All data model types are immutable. Their inner state is hidden in private fields and methods and should never be modified in-place. Instead, they provide public methods that return copies with altered values, leaving the original object intact.

With immutability, a design decision inherited by the old Pipelime, we can be certain that every object is in the correct state everytime, since it cannot possibly change, and this prevents many issues when the same function is run multiple times, possibly in non-deterministic order.

Example

Let's say you have a sample containing an item named image with an RGB image. You want to resize the image reducing the resolution to 50% of the original size.

To change the image in a sample, you need to create a new sample in which the image item contains the resized image.

def half_res(image: np.ndarray) -> np.ndarray:
    # Some code that downscales an image by 50%
    ...

# Read the image (more details later)
image = sample["image"]()

# Downscale the image
half_image = half_res(image)

# Create a new sample with the new (downscaled) image
new_sample = sample.with_value("image", half_image)

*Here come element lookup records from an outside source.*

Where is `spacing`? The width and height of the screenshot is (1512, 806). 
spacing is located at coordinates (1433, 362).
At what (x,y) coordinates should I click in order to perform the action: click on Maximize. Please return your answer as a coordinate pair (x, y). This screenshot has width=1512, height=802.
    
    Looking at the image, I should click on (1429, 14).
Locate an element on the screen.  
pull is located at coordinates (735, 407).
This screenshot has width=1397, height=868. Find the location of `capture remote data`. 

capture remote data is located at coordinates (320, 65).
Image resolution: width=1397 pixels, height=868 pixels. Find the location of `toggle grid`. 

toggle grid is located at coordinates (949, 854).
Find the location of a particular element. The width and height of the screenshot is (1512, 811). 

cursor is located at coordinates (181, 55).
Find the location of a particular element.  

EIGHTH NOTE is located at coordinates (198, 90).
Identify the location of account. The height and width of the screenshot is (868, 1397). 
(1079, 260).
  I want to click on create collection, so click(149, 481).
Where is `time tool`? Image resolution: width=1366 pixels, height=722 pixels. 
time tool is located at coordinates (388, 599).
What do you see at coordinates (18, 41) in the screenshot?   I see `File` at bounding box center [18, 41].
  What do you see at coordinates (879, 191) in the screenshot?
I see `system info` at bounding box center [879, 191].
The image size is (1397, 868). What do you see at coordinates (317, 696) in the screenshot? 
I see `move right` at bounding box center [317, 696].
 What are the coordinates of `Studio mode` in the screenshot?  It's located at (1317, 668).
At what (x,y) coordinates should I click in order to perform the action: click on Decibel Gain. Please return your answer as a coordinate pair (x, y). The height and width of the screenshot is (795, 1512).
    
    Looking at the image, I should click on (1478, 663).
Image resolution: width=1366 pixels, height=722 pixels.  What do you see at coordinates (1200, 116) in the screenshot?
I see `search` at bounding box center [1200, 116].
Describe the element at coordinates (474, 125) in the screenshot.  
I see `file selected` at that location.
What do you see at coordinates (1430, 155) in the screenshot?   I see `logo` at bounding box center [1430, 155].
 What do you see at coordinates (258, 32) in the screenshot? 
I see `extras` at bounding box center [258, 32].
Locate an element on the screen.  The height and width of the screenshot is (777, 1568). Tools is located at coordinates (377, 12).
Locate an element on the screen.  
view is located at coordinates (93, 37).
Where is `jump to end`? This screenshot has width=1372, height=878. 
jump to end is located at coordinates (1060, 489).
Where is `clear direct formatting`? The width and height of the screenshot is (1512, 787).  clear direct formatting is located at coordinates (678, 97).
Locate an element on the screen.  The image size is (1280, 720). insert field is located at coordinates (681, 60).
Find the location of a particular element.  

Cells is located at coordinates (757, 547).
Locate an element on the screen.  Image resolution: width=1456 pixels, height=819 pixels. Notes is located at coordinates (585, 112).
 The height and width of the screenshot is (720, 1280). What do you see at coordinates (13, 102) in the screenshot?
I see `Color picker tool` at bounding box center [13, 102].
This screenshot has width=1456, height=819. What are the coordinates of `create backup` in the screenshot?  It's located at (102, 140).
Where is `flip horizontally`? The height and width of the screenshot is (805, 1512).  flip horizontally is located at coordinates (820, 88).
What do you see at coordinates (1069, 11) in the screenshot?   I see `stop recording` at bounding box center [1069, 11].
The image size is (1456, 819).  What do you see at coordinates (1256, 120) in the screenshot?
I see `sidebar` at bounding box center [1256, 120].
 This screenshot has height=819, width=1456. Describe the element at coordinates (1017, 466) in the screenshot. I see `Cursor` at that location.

At the end of the snippet above, the sample variable will still contain the original full-size image. Instead, new_sample will contain the new resized image.

There are only two exceptions to this immutability rule:

Caches: They need to change their state to save time when the result of a computation is already known. Since all other data is immutable, caches never need to be invalidated.
Inner data: While all pipewine data objects are immutable, this may not be true for the data contained within them. If your item contains mutable objects, you are able to modify them implace. But never do that!

Python, unlike other languages, has no mechanism to enforce read-only access to an object, the only way to do so would be to perform a deep-copy whenever an object is accessed, but that would be a complete disaster performance-wise.

So, when dealing with mutable data structures inside your items, make sure you either:

Access the data without applying changes.
Create a deep copy of the data before applying in-place changes.

Danger

Never do this!

# Read the image from a sample
image = sample["image"]() # <-- We need to call the item () to retrieve its content

# Apply some in-place changes to image
image += 1
image *= 0.9 
image += 1   

# Create a new sample with the new image
new_sample = sample.with_value("image", image)

The modified image will be present both in the old and new sample, violating the immutability rule.

Success

Do this instead!

# Read the image from a sample
image = sample["image"]() # <-- We need to call the item () to retrieve its content

# Create a copy of the image with modified data
image = image + 1

# Since image is now a copy of the original data, you can now apply all 
# the in-place changes you like now. 
image *= 0.9 # Perfectly safe
image += 1   # Perfectly safe

# Create a new sample with the new image
new_sample = sample.with_value("image", image)

The modified image will be present only in the new sample.